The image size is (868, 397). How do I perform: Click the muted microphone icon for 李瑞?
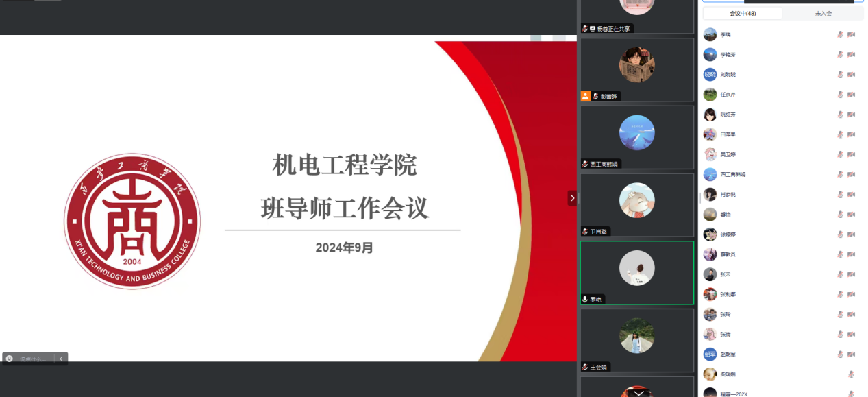click(840, 34)
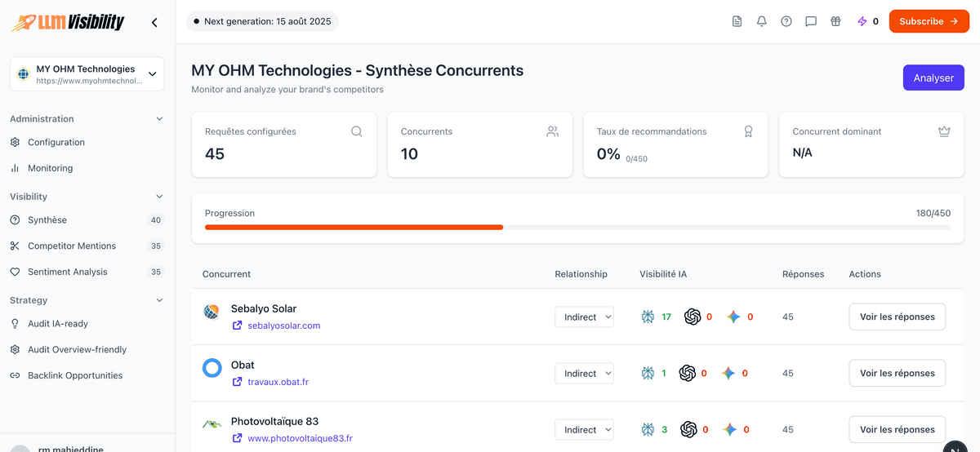Click the gift icon in header
This screenshot has height=452, width=980.
click(835, 22)
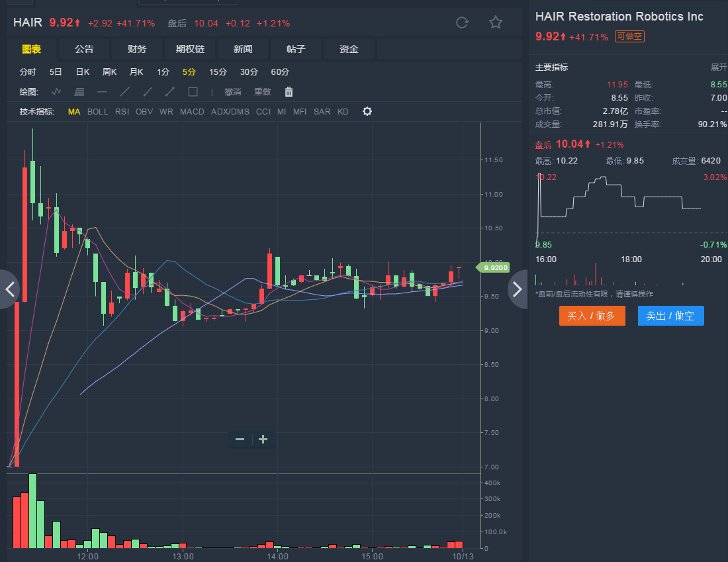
***
→ EXERCISE REQUIREMENTS
Only the pictures are to be excluded; all other parts of the records above are to be given exactly.

→ RESPONSE BOX
The image size is (868, 397). How do I perform: Click the muted microphone icon for 李瑞?
click(840, 34)
Click the gift icon in header
This screenshot has height=452, width=980.
click(835, 22)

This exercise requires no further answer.